Vetern's Sexual Assault Prevention and Health Care Enhancement Act of 2011

Floor Speech

Date: Oct. 11, 2011
Location: Washington, DC

BREAK TRANSCRIPT

Obviously, nothing is more important than the safety of our veterans; and this bill, H.R. 2074, contains many provisions to help improve the safety and health care of our veterans.

Because of a report I requested as chair, the GAO presenter ``VA Health Care: Actions Needed to Prevent Sexual Assaults and Other Safety Incidents.'' That report found that veterans and employees were exposed to personal dangers, including sexual assaults, in the very facilities that should be protecting them.

And, Madam Speaker, I think we ought to be more outraged given the findings of that report. That report found that there were not just dozens of alleged sexual assaults that went unreported, not even scores of such assaults, but hundreds of them--hundreds of sexual assaults alleged but not reported by those who had the obligation and responsibility to report them.

How are our veterans protected when they can't even have a report of an alleged assault? What message does that give to people that the military & the VA care about what's going on here and what's going on with their safety? That's who we should be going after here, by the way. It's very clear who has the responsibility about reporting such assaults, and yet they were not reported in the hundreds of cases, and that was only, by the way, at some selected study places. Who knows what we would have found in the whole institution?

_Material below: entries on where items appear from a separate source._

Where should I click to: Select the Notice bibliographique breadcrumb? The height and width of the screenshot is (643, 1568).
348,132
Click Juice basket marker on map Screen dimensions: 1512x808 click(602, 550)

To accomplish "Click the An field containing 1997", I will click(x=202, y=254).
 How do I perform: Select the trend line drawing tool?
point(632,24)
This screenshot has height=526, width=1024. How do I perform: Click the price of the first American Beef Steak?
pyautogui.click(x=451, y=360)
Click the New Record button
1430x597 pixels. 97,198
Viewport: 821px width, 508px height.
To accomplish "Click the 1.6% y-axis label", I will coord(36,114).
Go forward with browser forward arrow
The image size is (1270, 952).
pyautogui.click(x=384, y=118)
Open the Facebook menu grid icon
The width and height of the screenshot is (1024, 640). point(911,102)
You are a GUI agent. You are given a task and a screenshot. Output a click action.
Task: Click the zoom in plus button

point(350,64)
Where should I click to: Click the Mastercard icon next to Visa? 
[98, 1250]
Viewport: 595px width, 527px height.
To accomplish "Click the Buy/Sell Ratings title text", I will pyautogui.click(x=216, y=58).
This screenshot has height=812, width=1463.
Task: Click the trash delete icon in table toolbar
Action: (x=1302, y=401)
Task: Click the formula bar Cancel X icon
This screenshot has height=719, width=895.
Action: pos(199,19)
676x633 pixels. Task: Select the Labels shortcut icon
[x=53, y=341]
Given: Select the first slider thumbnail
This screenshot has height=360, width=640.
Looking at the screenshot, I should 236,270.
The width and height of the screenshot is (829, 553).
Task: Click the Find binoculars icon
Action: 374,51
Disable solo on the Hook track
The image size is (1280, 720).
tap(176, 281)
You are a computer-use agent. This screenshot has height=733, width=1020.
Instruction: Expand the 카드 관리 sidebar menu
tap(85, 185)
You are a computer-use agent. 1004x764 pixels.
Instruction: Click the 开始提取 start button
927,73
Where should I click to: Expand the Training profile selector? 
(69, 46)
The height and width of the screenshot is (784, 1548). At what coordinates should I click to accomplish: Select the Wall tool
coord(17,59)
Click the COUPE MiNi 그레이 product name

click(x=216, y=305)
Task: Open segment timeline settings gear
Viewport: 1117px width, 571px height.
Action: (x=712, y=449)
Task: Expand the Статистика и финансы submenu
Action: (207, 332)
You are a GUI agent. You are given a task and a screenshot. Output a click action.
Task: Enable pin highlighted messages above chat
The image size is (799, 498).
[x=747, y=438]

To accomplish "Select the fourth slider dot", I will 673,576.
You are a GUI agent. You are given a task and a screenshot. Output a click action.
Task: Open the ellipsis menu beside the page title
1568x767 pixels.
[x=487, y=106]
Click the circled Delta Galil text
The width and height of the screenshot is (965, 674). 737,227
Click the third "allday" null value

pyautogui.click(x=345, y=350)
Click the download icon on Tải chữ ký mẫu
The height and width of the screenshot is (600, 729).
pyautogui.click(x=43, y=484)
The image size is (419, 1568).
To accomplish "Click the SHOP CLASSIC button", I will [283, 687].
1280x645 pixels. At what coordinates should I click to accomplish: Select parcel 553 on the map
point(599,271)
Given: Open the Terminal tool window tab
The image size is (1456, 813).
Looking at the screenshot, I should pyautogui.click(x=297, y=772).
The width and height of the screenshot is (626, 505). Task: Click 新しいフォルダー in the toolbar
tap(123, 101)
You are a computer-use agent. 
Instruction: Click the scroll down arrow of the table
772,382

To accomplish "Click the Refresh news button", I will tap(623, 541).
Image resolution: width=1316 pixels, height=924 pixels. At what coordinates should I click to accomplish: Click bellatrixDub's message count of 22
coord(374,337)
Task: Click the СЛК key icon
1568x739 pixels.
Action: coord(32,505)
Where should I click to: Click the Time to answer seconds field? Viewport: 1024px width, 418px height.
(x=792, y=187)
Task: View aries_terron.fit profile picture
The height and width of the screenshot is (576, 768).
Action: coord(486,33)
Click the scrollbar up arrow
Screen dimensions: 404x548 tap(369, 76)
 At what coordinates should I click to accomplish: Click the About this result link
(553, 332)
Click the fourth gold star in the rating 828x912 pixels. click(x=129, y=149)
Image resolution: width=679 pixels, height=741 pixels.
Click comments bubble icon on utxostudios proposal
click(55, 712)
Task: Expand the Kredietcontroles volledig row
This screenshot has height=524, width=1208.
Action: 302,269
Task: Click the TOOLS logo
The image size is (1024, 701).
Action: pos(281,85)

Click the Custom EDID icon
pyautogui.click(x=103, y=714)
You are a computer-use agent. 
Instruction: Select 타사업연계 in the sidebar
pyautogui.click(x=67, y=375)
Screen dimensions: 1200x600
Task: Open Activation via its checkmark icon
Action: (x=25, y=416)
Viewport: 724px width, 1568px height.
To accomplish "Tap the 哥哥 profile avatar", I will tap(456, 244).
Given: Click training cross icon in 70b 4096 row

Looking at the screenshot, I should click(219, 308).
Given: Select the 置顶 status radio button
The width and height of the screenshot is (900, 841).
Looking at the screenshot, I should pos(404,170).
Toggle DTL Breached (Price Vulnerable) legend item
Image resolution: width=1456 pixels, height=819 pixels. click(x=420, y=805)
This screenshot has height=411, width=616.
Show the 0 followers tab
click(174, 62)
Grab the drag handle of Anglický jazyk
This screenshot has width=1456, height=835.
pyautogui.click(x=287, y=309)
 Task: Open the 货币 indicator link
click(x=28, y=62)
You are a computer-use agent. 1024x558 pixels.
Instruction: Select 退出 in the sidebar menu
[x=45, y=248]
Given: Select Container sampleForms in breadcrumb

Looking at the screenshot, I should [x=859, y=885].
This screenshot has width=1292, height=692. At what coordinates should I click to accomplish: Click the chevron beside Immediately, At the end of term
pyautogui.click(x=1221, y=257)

I don't know that the VA has ever reprimanded any of those people. I don't know that the VA has ever said to the Veterans Administration that this will not be tolerated, that not only are we going to report on them, but investigate them and bring people to justice. I don't know that any of that has happened. That's what this bill should be trying to focus on. What happens to those people who don't report them? What happens to the cover-ups? What happens to those who protect each other as people are assaulted?

I'm not sure that we have come to grips with this issue. This report was outrageous. This report was incredibly, incredibly tragic. And all I find is we are going to do some process changes in here--and I support those, and we'll vote for the bill. But we're sending a message here to the entire 250,000 working people of this VA that we're not really concerned about them, we're not reporting them, we're not getting to those people covering up, we're not getting at those people who protect each other, we're not getting at those who have violated the law by not reporting such incidents.

Let's go after them. Let's give our veterans some comfort that their safety is protected.

I reserve the balance of my time.

BREAK TRANSCRIPT

I yield myself such time as I may consume.

As I said earlier, this is a bill that has a lot of good things in it, and I wish we had gone further.

I met with the GAO this morning. They said they could follow up reports such as this with an investigation of personnel actions, for example, and could report back to us in terms that don't violate any civil service protections that they would provide a third party kind of review of the personnel actions that may have resulted from their recommendations.

You don't have to answer now, but I would be prepared to work with the chair to request such an investigation, because what we have done here is, in response to the report that said reporting requirements were not met in hundreds of cases at some few selected sites that they examined, merely add new reporting requirements. They didn't follow the first ones, so what good are more reporting requirements going to do?

There have to be some actions on the part of the Veterans Administration that say to our employees, that say to our veterans that there shall be no sexual assaults on our sites. Yet what we're saying here is, oh, we'll add a few more reporting requirements. That doesn't send a message, because we already had the reporting requirements.

Let's try to find a way--and I'll work with the chair to do this--to send a message to our agency, not that we're going to pass another few rules, but that we're going to take this seriously, that we're going to demand that the employees who did not follow what is clearly stated in rules and law about reporting alleged cases of sexual assault be terminated. In my opinion, they ought to have been terminated. This is so serious, and it would have sent such a good message to those who might either perpetrate assault or to those who are victims of such assault.

They should have been terminated. I doubt that they were. I doubt that they were removed from their jobs. I would hope the VA might contradict me, but I doubt that there was anything more than a note saying they should do better in the future. I hope I'm wrong, but I will tell you that the history of personnel actions in response to acts such as these has not been one that gives confidence to me that we have sent the right message.

So I will work with the chair to do whatever we can to send the right message from this Congress and from the American people that these acts will not be tolerated.

I yield back the balance of my time.